Computational Physics
(S. L. Qiu and F. Mari)
Funded by the NSF
In this project, we set out to find the stable and metastable phases of a crystal. Metastable phases
of a material of given composition are essentially new materials, which may have properties very different from the ground state phase. Much
effort has been made to find the metastable phases of a material by applying pressure, changing temperature, and by varying concentrations of
components. The growing interest in finding such new materials makes theoretical studies of metastable phases particularly important, both to
indicate where experimentalists should look and to verify any observed phases. We propose to reduce the search for the ground state and
metastable phases of an arbitrary crystal at any pressure to a computationally feasible problem. The first-principles computation can be shown
to be a search for the minimum of a calculable free energy function G as a function of the structural parameters in a space of a moderate
number of dimensions—6 for a pure Bravais lattice, 9 for structures with two atoms in the unit cell, etc. The computation requires that we
find the minimum in a moderate number of steps starting from an assumed structure. A key to finding the minima is to test the positive
definiteness of the quadratic terms of an expansion of G in strains around the assumed structure. If that quadratic form in the strains is
positive definite, which is easily tested by finding if the eigenvalues of the coefficient matrix of the quadratic form are all positive,
there is a clear efficient path to the minimum. If an eigenvalue is negative, there is a clear path to a new state with a positive eigenvalue
using the eigenvector of that negative eigenvalue.

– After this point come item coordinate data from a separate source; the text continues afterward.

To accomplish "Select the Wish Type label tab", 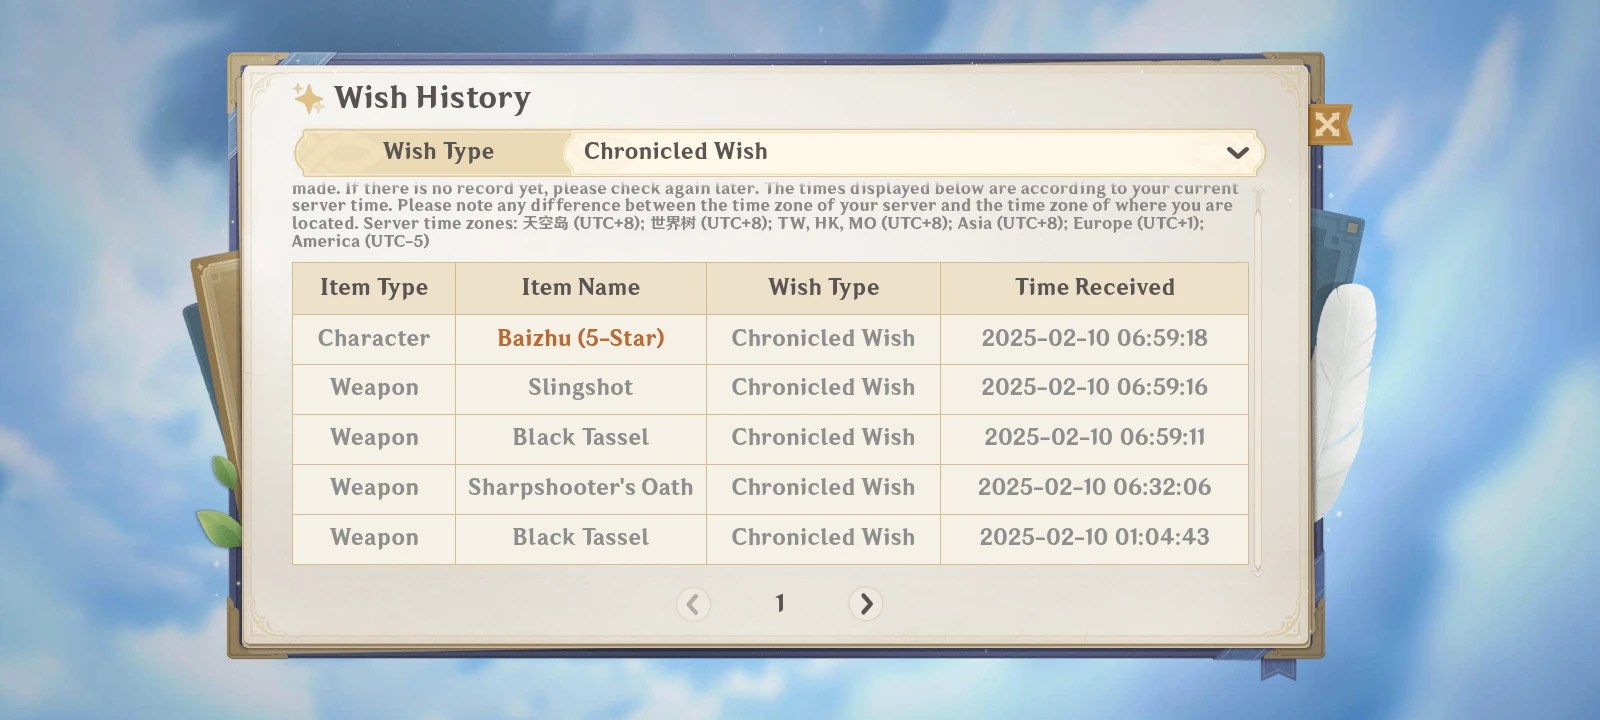I will (x=438, y=151).
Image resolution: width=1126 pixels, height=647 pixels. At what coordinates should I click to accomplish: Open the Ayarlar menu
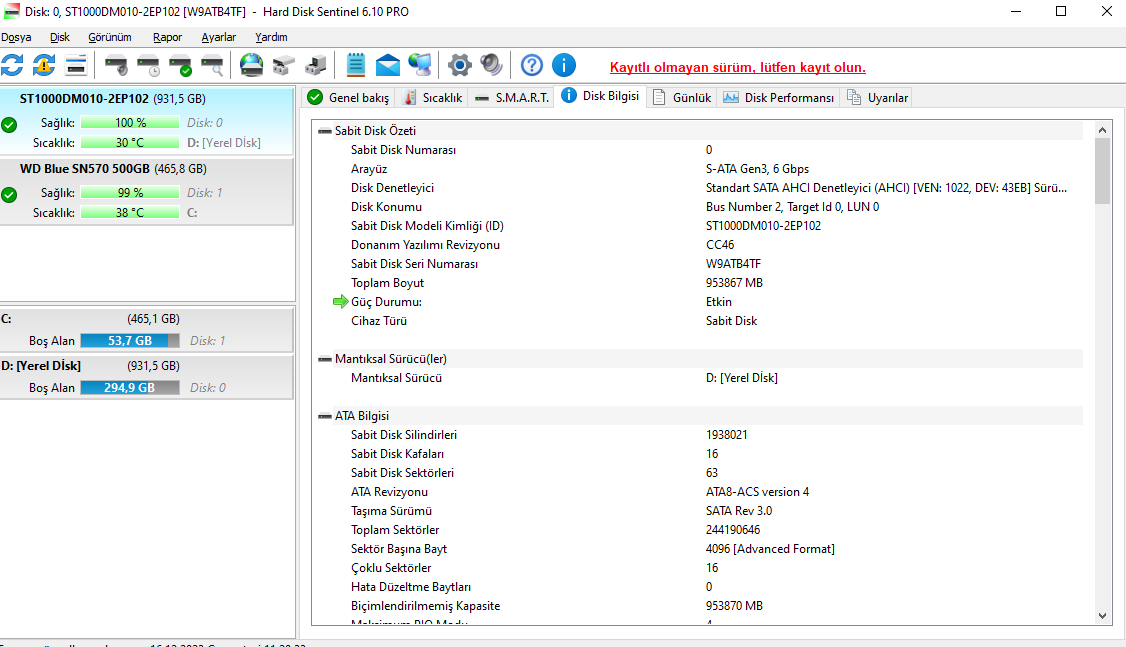(218, 37)
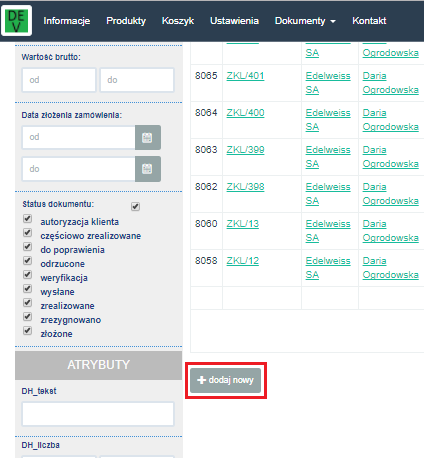Screen dimensions: 424x458
Task: Open calendar picker for start date
Action: 148,137
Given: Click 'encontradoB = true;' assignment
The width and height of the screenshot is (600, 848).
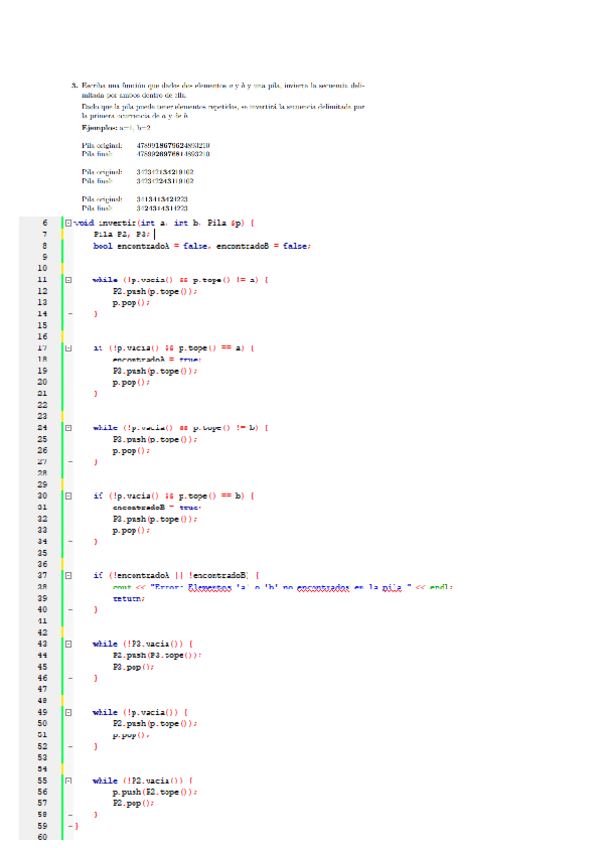Looking at the screenshot, I should (x=156, y=507).
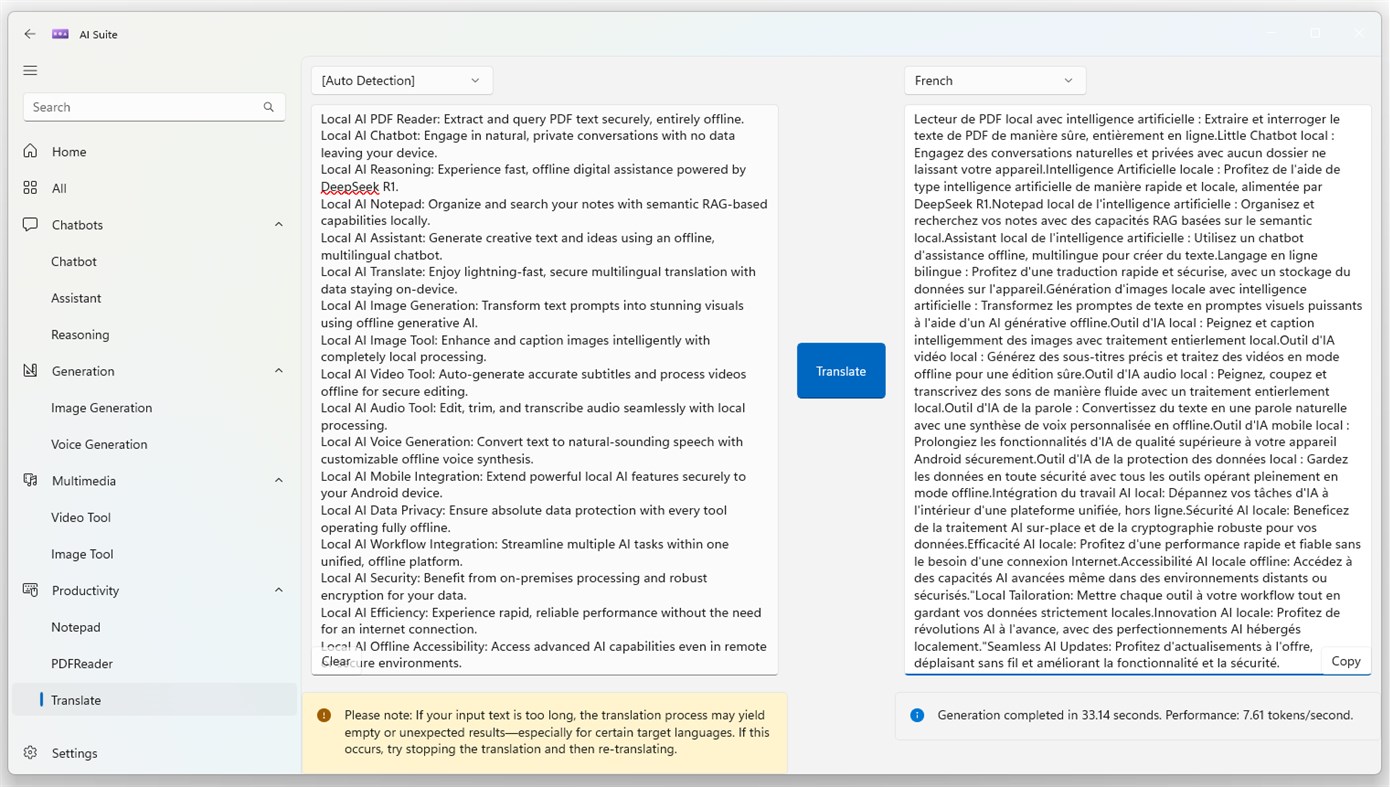Click the Multimedia category icon
This screenshot has width=1390, height=787.
(x=31, y=480)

This procedure has been tested in various special cases, especially for crystals of tetragonal
symmetry and the operations seem easily generalizable to arbitrary symmetry. A number of new metastable phases of tetragonal and hcp
structures have been found by this procedure.
There may be a vast number of undiscovered metastable phases when all symmetries are
considered, when several atoms in the unit cell are allowed and when a large range of pressures is studied. We plan to do calculations on
metals systematically (especially 3d, 4d and 5d metals) looking for metastable phases up to high pressure. We expect that the predictions of
new metastable phases from our proposed calculations will stimulate more experimental research for new materials. Also our calculations will
provide new insights into the phase stability of the metastable phases, since quantitative values of G will be found.
All our calculations on metastable phases of tetragonal and hcp structures were carried out with
WIEN2k code in parallel mode using the computational resources BOCA4 Beowulf at the College of Science. It usually takes from several
months to a year to finish calculations of a single element such as hcp Fe, Zn and Cd in a structure space of two dimensions. Basically, in
WIEN2k, parallelization is achieved by a master with multiple slaves. It is achieved on the k-point level by distributing subsets of the
k-mesh to different processors and subsequent summation of the results. All the distribution work is done by the master and all the slaves
used in the calculations communicate with the master all the time and the final results will be stored in the master. Traffic is going back
and forth between the server and the nodes. The synchronization of the nodes is extremely sensitive to the parallel executions, otherwise
the calculation will be crashed.
Since a structure space of 6 dimensions or 9 dimensions is used in the proposed project, more powerful
computers, preferably ones with shared-memory to reduce communication and synchronization overhead among master and slave, are demanded. We
plan to port our code to the global shared memory platform and execute the code on the SGI supercluster.